Unicode is characterized by:

Regardless of which country the character code is expressed in two byte, for example "A" in Unicode is a combination of 16 binary 41 and 00, that is 4100, high 41 (converted to ASCII code is 65=a), Windows nt/2000 in Unicode to represent the character set, For example, you can see that the SQL file generated in MS SQL Server can be saved in Unicode or in normal format, and if you save it in Unicode, many software on the 95/98 platform will not be able to read its format correctly.

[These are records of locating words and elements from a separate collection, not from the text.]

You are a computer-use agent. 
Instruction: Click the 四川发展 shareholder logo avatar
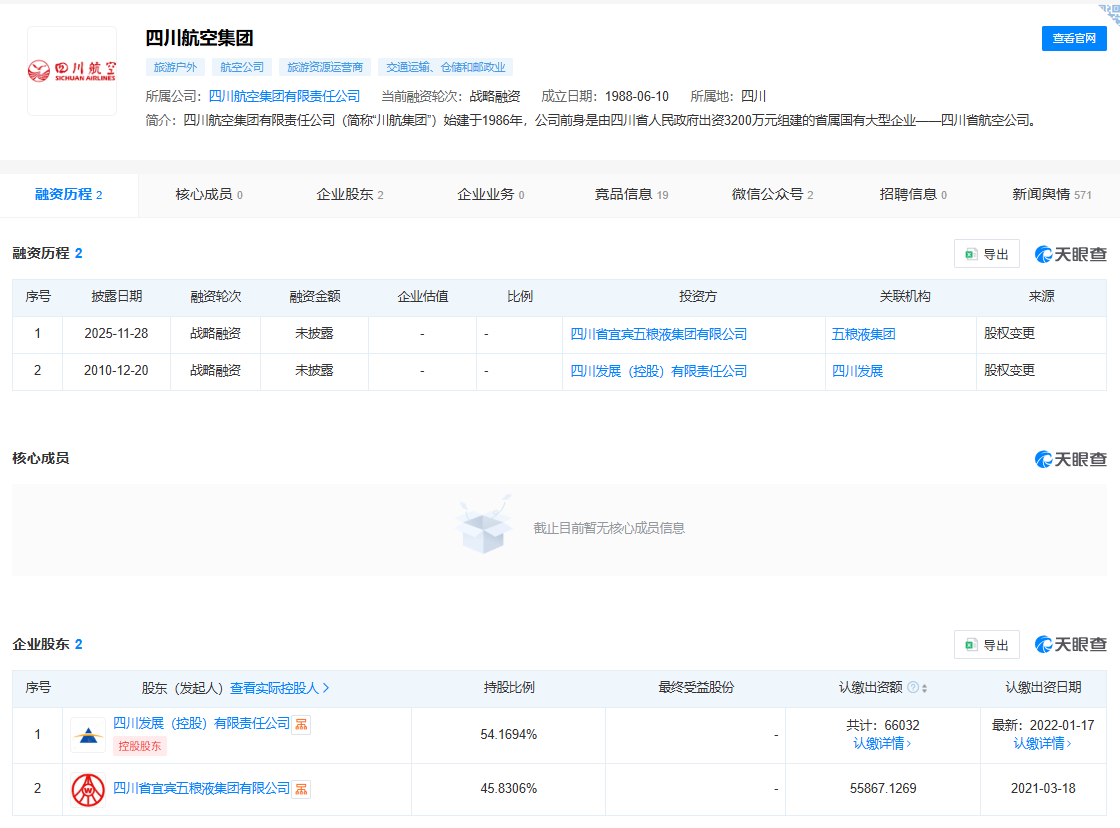(88, 734)
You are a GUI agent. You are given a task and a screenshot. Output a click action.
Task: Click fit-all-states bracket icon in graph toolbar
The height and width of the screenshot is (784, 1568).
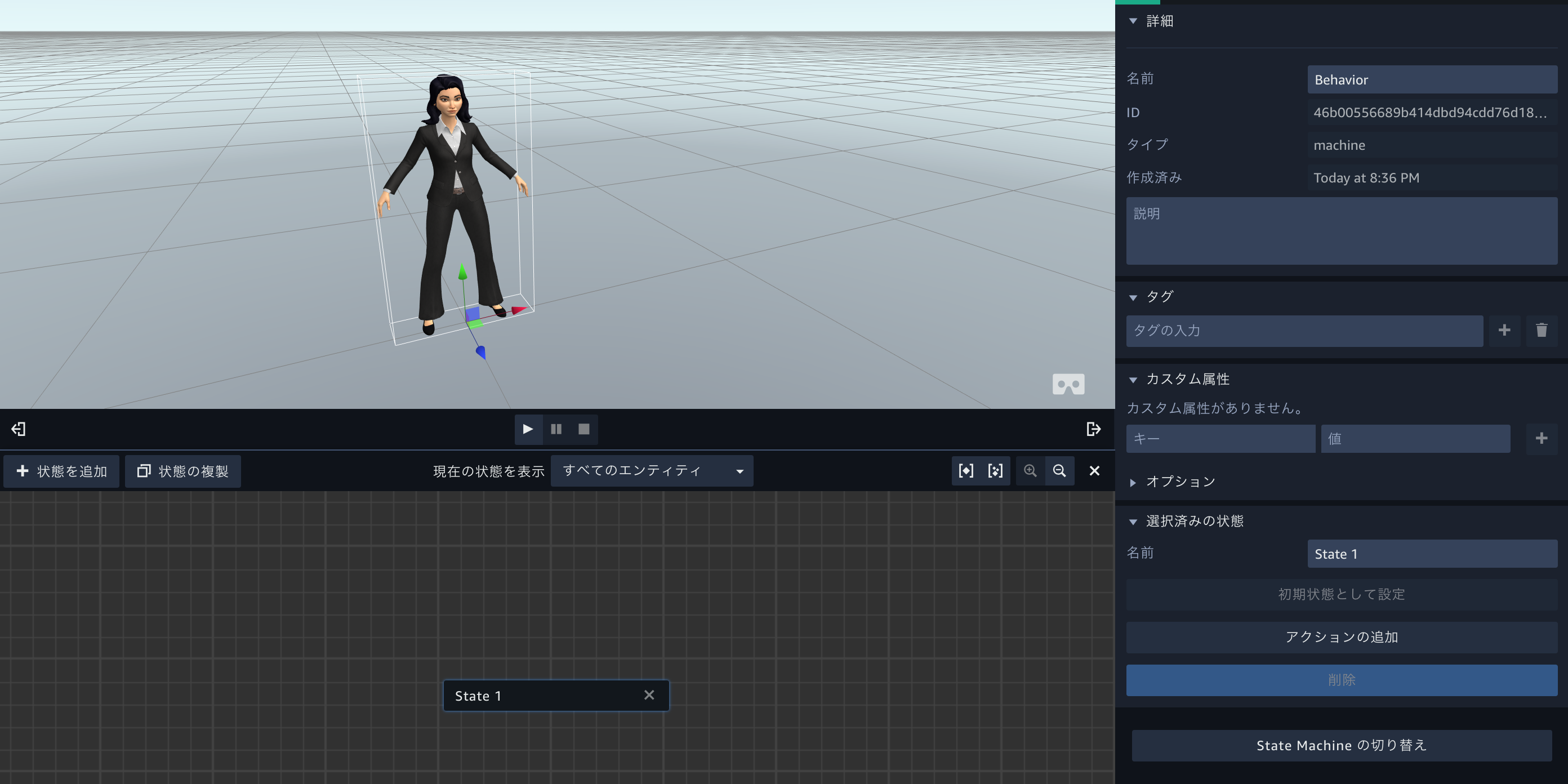pyautogui.click(x=965, y=470)
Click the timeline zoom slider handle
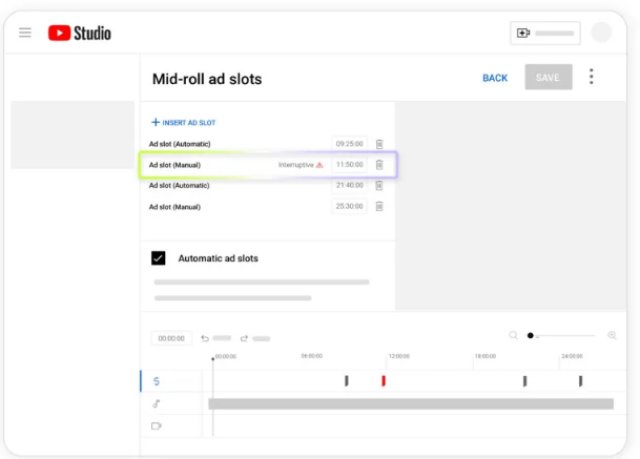The width and height of the screenshot is (640, 459). point(530,335)
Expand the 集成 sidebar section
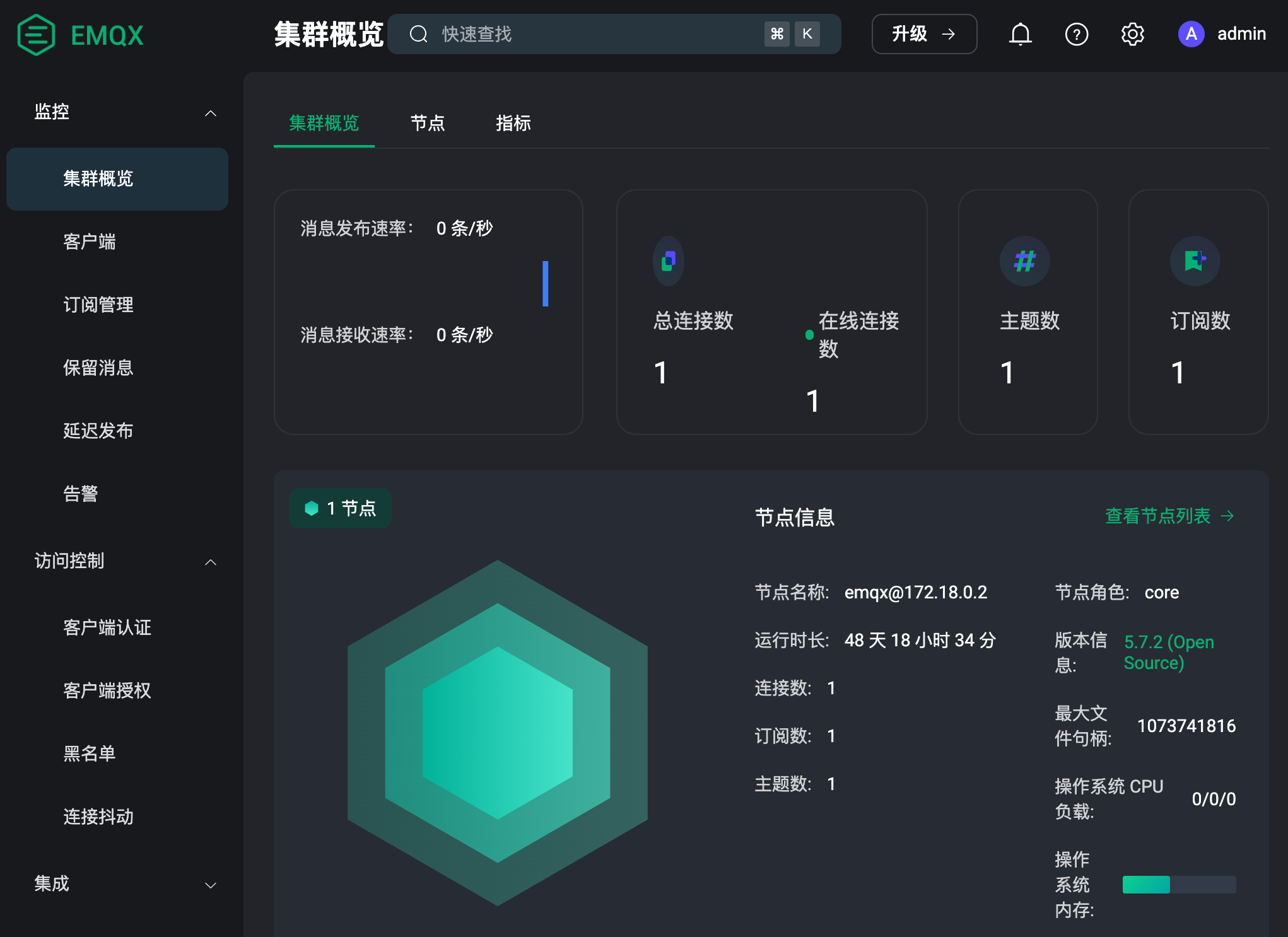1288x937 pixels. pos(211,885)
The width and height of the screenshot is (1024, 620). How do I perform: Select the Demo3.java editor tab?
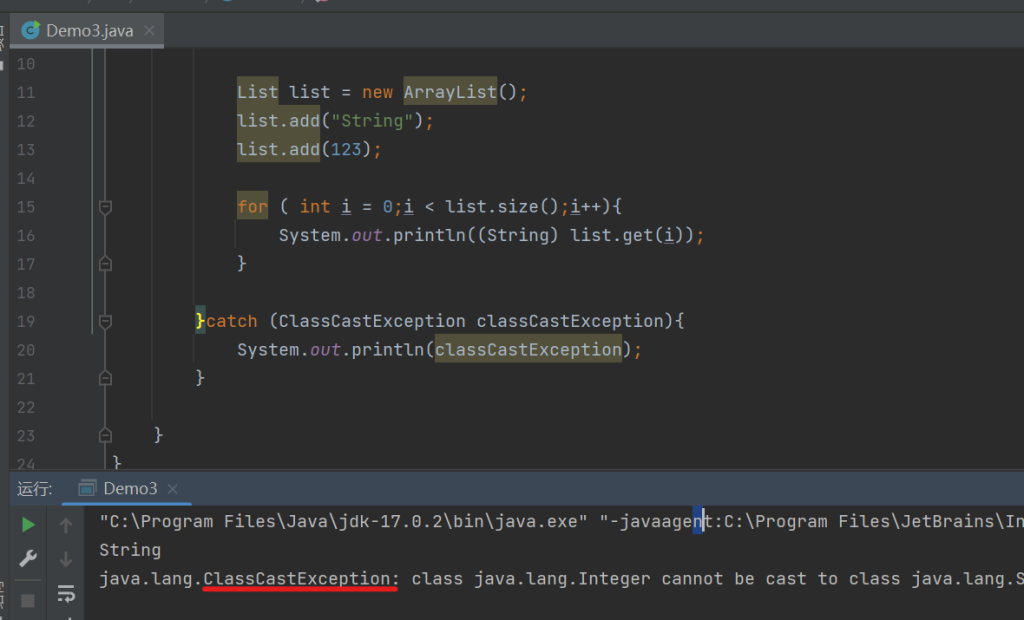89,30
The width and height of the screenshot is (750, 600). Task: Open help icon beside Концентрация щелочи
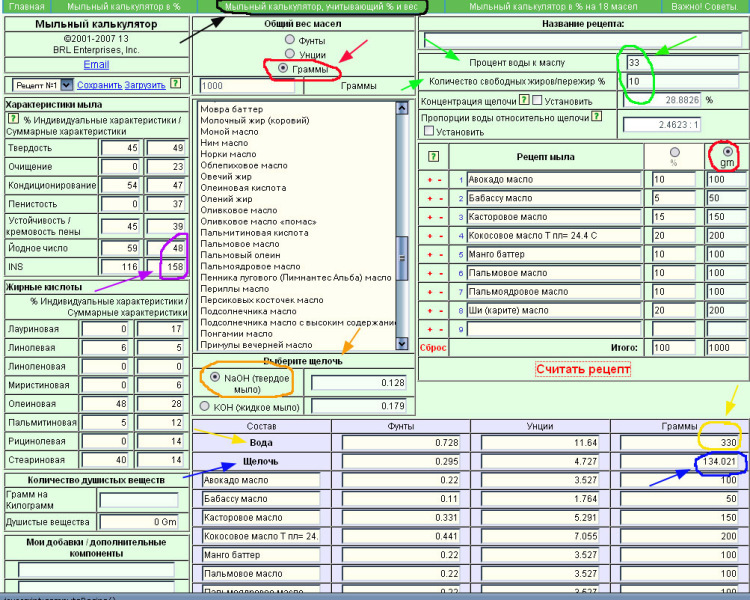(524, 100)
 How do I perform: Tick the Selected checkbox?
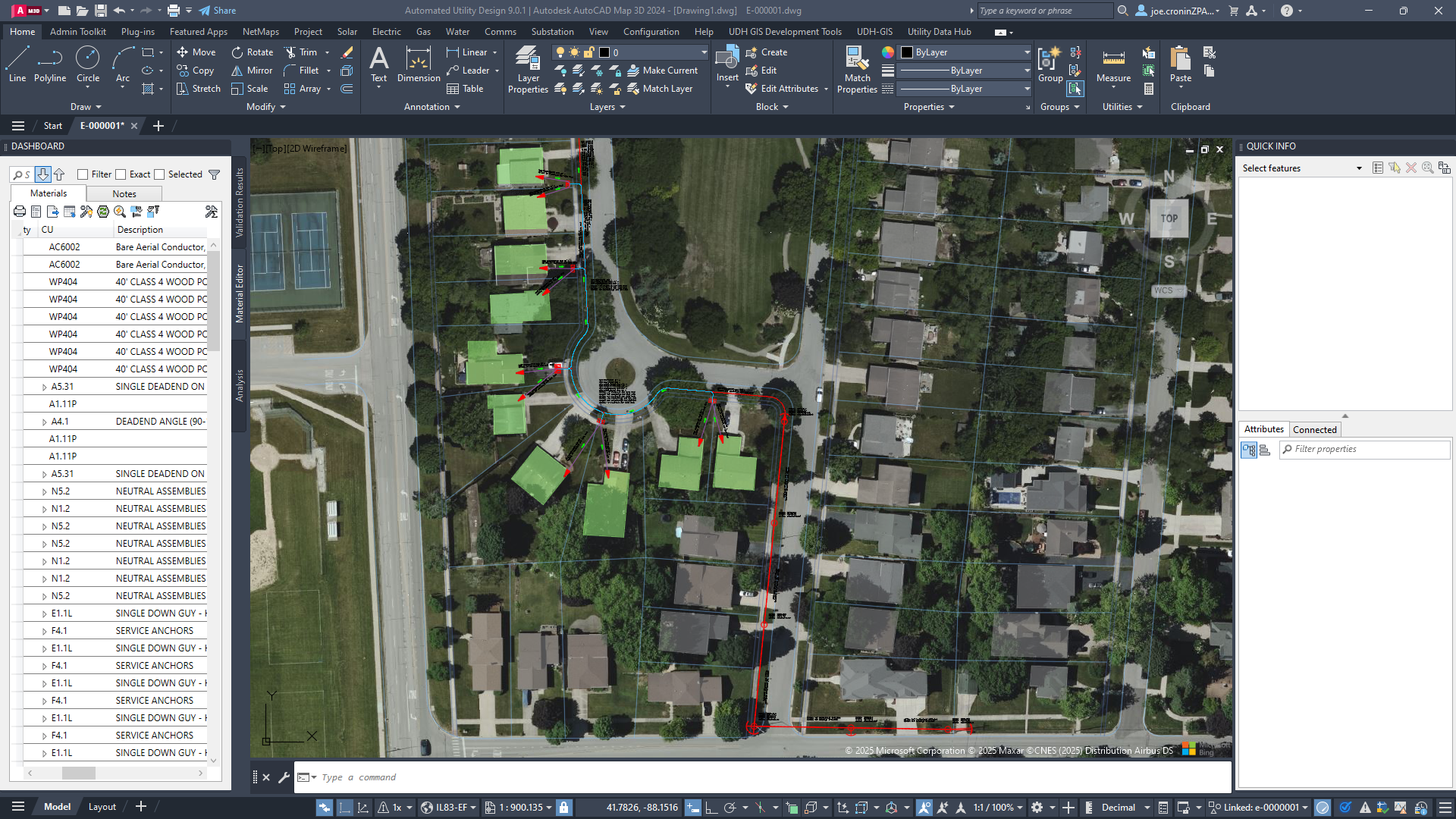(159, 174)
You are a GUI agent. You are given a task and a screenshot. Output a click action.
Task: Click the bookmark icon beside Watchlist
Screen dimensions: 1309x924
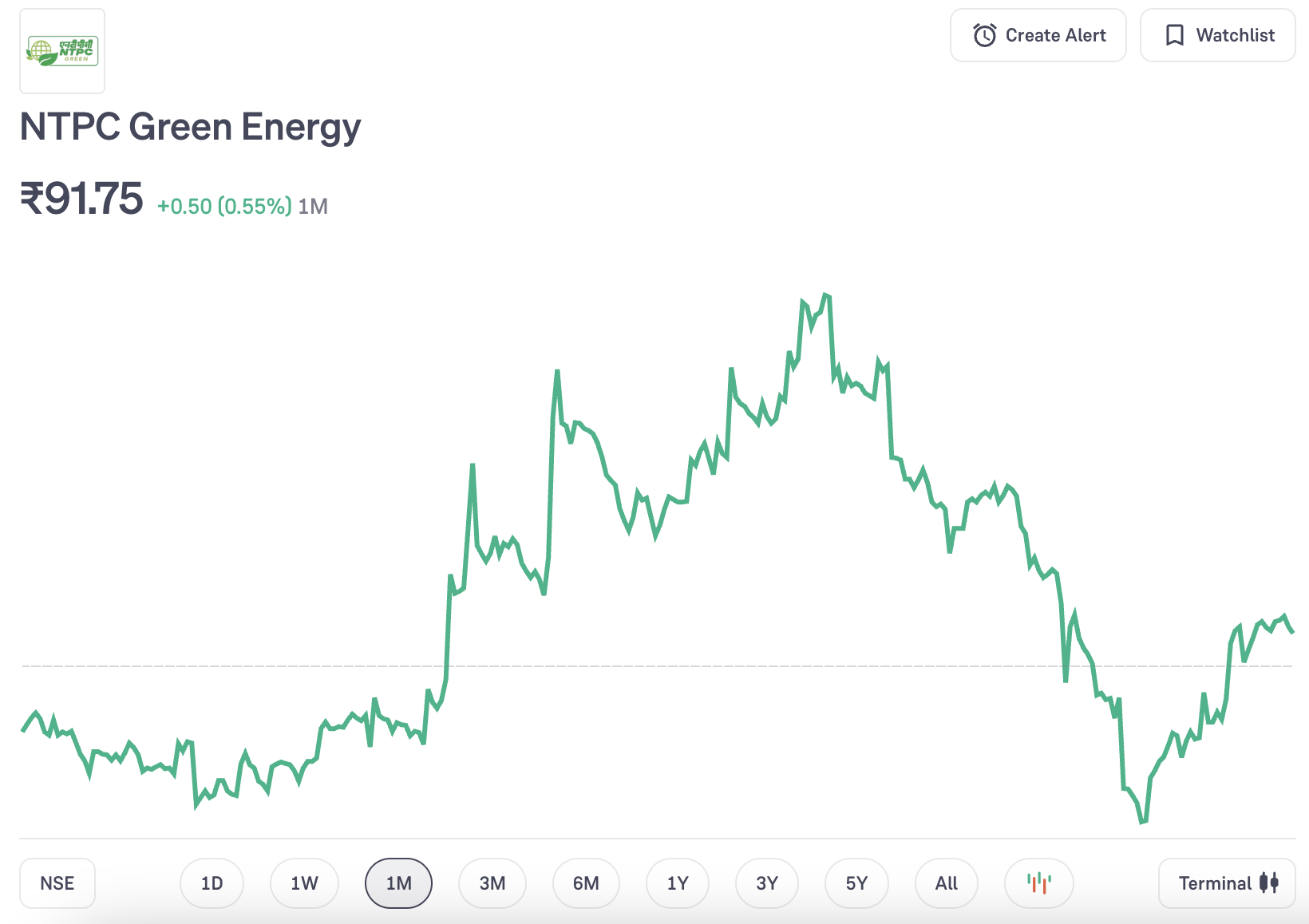click(x=1175, y=35)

You can also notice the API definition in 95/98, where many names end with a, for example Writeprofilestringa

In the nt/2000 operating system, two sets of APIs are provided, and the other command is WRITEPROFILESTRINGW, and the API ending with W is only available for nt/2000. (using the API function with the end of W in NT is faster than the end of a, because the conversion process of Unicode and DBCS/SBCS is omitted)

In this way, we often need to determine the length of the function of the string, NT and 95/98 execution results are different, as follows

95/98: Len ("ABC China") returns 7 (because each Chinese as a two ASCII code view)

nt/2000: Len ("ABC China") returns 5 (because each word nonalphanumeric as a Unicode)

ASCII and Universal code

Contact Us

The content source of this page is from Internet, which doesn't represent Alibaba Cloud's opinion; products and services mentioned on that page don't have any relationship with Alibaba Cloud. If the content of the page makes you feel confusing, please write us an email, we will handle the problem within 5 days after receiving your email.

If you find any instances of plagiarism from the community, please send an email to: info-contact@alibabacloud.com and provide relevant evidence. A staff member will contact you within 5 working days.

A Free Trial That Lets You Build Big!

Start building with 50+ products and up to 12 months usage for Elastic Compute Service

  • Sales Support

    1 on 1 presale consultation

  • After-Sales Support

    24/7 Technical Support 6 Free Tickets per Quarter Faster Response

  • Alibaba Cloud offers highly flexible support services tailored to meet your exact needs.